Das Sterbedatum entspricht im jüdischen Kalender dem 25. Tischri 5622, der im Jahr 2011 auf den 23. Oktober fällt. Es waren äußere Gründe, die es nicht zuließen, die Gedenkfeier auf diesen Tag zu legen.
Weit mehr als hundert Teilnehmer fanden sich bei sonnigem Herbstwetter auf dem Platz ein, wo die Synagoge gestanden hatte, und wurden von Bürgermeister Manfred Horf im Namen der „Arbeitsgruppe Jüdische Geschichte der Stadt Merzig" begrüßt. Auf dem nahen jüdischen Friedhof, wo Reb Mosche Merzig begraben worden war - man kennt sein Grab nicht mehr - hielt der Kantor der Synagogengemeinde Saar, Benjamin Chait, eine Gedenkandacht. In ritueller Kleidung und entsprechender Haltung trug er die hebräischen Gesänge und deren deutsche Übersetzung vor, zuletzt das Kaddisch, das jüdische Totengebet.
Die eigentliche Gedenkveranstaltung fand im Gustav-Regler-Zentrum statt, wo im „Park der Andersdenkenden" im Jahr 2004 ein von Professor Paul Schneider gestalteter Gedenkstein aus Anlass des 200. Geburtstages des Rabbis errichtet worden war.

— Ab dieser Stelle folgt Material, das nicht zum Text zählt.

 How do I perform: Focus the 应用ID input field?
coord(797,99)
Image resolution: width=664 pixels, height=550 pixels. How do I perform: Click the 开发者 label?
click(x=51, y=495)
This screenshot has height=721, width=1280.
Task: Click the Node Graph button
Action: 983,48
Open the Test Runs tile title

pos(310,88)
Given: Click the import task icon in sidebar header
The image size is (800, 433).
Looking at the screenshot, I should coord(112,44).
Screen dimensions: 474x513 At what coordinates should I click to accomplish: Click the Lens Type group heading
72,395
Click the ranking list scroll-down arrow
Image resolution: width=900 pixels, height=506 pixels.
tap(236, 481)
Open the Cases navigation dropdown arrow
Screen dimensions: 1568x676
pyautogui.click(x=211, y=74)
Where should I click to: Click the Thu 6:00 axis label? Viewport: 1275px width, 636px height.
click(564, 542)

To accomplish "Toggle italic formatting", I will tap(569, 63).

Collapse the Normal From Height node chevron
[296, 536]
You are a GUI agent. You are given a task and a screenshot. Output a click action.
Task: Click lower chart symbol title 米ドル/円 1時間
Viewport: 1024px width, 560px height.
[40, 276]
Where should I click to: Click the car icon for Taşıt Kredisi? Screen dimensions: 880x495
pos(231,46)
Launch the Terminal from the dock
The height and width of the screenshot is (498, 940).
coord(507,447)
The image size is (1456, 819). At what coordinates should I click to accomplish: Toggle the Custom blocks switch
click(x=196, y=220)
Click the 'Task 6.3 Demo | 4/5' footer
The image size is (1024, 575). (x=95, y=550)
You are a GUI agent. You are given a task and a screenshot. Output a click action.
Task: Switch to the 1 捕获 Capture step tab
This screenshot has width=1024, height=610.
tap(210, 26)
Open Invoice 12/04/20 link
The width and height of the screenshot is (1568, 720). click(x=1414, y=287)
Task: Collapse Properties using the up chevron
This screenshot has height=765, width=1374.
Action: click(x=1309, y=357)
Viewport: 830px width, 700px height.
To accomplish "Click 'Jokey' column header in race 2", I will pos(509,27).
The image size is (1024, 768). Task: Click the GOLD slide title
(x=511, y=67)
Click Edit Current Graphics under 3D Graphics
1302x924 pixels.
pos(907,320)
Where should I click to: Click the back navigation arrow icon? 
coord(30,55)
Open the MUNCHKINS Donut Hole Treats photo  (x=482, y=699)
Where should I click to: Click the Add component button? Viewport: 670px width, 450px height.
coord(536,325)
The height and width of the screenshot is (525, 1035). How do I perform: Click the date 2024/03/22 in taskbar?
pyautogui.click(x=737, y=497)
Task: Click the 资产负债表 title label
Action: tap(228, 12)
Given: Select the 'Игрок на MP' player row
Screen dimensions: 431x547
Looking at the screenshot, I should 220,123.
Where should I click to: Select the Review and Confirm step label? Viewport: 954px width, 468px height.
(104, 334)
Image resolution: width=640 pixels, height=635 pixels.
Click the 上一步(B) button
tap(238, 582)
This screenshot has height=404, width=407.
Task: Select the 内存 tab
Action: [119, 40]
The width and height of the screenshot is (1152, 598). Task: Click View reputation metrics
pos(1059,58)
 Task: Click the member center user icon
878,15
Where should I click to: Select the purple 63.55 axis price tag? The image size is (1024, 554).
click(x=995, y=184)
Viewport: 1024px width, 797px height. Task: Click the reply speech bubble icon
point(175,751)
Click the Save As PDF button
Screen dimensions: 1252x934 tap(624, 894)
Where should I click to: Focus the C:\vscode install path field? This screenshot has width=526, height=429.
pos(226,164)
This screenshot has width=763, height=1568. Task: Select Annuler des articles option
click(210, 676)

Darin sind sein Name und seine Lebensdaten eingemeißelt und in hebräischer Sprache ein Satz aus einem Nachruf aus seinem Sterbejahr 1861: Moses war ein bescheidener Mann.
Nach Begrüßungsansprachen von dem Vorsitzenden des Gustav-Regler-Zentrums, Dr. Martin Kaiser, und Bürgermeister Manfred Horf in Vertretung des Oberbürgermeisters Dr. Alfons Lauer sprach der Vorsitzende der Synagogengemeinde Saar, Richard Bermann, über jüdisches Leben in unserem Land von seinen Anfängen in der Römerzeit bis zur Verfolgung und Auslöschung in der Nazizeit. Er dankte der Arbeitsgruppe, die durch die Vorbereitung dieser Feier und die Herausgabe des Buches „Reb Mosche Merzig und die jüdische Geschichte der Stadt" das Andenken an die Juden und an einen ihrer bedeutendsten Söhne wach halte.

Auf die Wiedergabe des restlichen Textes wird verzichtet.